Getting my five year old ready to start “real school” in the fall has reminded how there’s always one of THEM in almost any crowd…
The sibling that gets your mom the most expensive gift of any other sibling
The nerd in the class that always aces the test that most of us have just failed
The homeroom mother eight months pregnant, kid in tow, perfectly organizing the homeroom Christmas…or whatever the heck THEY acknowledge the holiday as this week…party
The relative that brings the fanciest side dish to the Thanksgiving side dish to the annual “let’s all get together and pretend like we all like each other once a year” ordeal…
Your sister in law was so proud of her mashed potatoes…until you showed up with your twice-baked potatoes…
But lo and behold…here comes THAT sibling…the one you’ve competed with and lived in the shadows of your entire life walking in fashionably late with nothing but…
We can all thank Leif Elisson for being the overachiever in his cooking school and creating these potatoes back in 1953…when he was a chef in training at the famous restaurant at the Hasselbacken Hotel in Stockholm…an elegant hotel that first opened in 1748.
By the way the word Hasselback actually translates “Hazel Hill.”
In fact, they can’t be possibly be as hard as they look like they would be to make if the Swedes enjoy them not only for “red calendar day” events…but also for breakfast, appetizers, lunch, dinner, and snacks.
They are basically a baked potato…so I’m not gonna go into depth as far as cooking them…already talked about that in this previous post…
These just go extra by requiring that you make a special series of deep parallel cuts along the top of the potato so that it opens into their expected fan shape….and then so that you can showboat various toppings on top.

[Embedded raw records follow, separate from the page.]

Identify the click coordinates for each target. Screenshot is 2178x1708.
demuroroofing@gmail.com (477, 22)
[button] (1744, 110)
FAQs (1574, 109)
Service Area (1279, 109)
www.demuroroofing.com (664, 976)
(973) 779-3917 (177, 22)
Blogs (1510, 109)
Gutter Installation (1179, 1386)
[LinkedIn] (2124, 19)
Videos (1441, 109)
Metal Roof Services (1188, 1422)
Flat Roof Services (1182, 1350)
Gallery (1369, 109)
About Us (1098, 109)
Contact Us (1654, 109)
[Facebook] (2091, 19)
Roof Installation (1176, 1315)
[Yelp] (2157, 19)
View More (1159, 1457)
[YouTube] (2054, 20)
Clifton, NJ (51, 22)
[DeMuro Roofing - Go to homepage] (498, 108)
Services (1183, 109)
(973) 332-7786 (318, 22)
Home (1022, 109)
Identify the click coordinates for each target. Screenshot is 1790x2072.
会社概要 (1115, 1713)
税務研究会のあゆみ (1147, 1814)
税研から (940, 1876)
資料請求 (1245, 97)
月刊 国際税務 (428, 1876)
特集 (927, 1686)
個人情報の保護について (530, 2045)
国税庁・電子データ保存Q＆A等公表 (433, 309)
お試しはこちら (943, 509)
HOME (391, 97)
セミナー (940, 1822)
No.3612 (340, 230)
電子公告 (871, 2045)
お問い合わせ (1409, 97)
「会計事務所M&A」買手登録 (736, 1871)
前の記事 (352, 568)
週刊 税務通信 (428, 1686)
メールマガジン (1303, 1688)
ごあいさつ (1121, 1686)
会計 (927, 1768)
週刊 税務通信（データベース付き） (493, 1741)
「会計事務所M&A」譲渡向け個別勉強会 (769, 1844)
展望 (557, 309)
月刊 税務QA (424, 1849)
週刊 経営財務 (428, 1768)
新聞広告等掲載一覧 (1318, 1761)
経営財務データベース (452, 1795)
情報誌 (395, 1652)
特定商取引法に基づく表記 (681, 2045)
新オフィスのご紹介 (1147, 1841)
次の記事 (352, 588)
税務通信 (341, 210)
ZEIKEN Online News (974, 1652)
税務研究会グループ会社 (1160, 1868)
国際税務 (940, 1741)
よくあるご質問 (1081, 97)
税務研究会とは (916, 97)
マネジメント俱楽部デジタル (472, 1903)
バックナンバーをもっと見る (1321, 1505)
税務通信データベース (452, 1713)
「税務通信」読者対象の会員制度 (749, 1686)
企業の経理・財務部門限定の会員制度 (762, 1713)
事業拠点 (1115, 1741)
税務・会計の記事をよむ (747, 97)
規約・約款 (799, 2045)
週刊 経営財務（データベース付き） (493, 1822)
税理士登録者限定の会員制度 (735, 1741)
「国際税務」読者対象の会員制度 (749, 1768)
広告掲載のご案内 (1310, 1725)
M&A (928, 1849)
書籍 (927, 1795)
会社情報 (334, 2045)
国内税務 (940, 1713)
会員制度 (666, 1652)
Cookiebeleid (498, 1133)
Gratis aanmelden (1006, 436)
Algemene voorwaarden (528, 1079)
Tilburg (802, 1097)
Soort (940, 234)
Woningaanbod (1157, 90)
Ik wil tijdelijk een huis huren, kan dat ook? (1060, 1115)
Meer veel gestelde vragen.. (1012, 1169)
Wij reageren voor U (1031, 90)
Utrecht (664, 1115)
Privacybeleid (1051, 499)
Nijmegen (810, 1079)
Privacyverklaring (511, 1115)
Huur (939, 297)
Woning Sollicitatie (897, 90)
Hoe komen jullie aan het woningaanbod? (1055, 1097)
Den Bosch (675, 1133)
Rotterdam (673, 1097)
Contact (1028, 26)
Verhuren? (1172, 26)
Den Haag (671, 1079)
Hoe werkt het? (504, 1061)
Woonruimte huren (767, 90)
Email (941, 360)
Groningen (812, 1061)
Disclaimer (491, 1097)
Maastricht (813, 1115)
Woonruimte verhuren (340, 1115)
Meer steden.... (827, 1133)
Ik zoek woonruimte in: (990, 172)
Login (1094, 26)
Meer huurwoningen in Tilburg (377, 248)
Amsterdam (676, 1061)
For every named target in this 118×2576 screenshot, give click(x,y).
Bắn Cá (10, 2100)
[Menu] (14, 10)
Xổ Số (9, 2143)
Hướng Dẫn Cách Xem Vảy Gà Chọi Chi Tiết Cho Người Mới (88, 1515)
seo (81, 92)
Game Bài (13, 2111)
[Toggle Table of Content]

Surprisingly these potatoes only take a little more effort than a regular baked potato…and can make such an impact when served alongside a special dinner—such as a holiday roast, date night steak, or Easter ham.
The perfect Hasselback potatoes have perfectly crispy, crunchy, and golden edges of French fries on the outside…the soft, buttery, creamy goodness of mashed potatoes on the inside….and the perfect amounts of cheddar, Parmesan cheese, fresh chives, sour cream, bacon, crumbled feta, spring onions, etc.
Preheat oven to 450°F. Line a rimmed baking sheet or a 9×13-inch pan with parchment paper or aluminum foil. Arrange a rack in the bottom third of the oven and heat to 425°F.
The one thing that separates a hasselback potato from a plain everyday baked potato is the way it is cut.
So settle on bringing mashed potatoes or twice-baked potatoes to the party until you master the technique.
First of all, it is important that you choose a good quality knife to cut your potatoes—one with a thin blade that is very sharp…(and have the number to the nearest CareNow clinic close at hand.)…
Slice a thin layer from the bottom of the potato to keep it from rolling around.
Place a potato between the handles of two wooden spoons or two chopsticks. This creates a “guardrail” that should help keep you from slicing the potato all the way through….the most important thing to not do whenever making this dish…(other than cooking them too long and burning both your potatoes and perhaps even your house.)
Another option to help guide you as you are making your cuts is to rest the potato in a large serving spoon.
Cut thin parallel slits about every 1/4″ across each of the potatoes, leaving 1/4″ at the bottom intact. The thinner the slices, the better the end result.
Push the knife straight down into the potato. Once your knife hits the chopsticks or edge of the spoon, stop slicing. Once again, it is important to make sure that the slices stay connected at the bottom of the potato.
Don’t worry about your slices being perfect, they will end up great regardless.
If all else fails, and you still suck at this, then order yourself a Hasselback potato cutting board…they’ll still be impressed…
Repeat with the remaining potatoes, sertting each on the prepared baking sheet once sliced.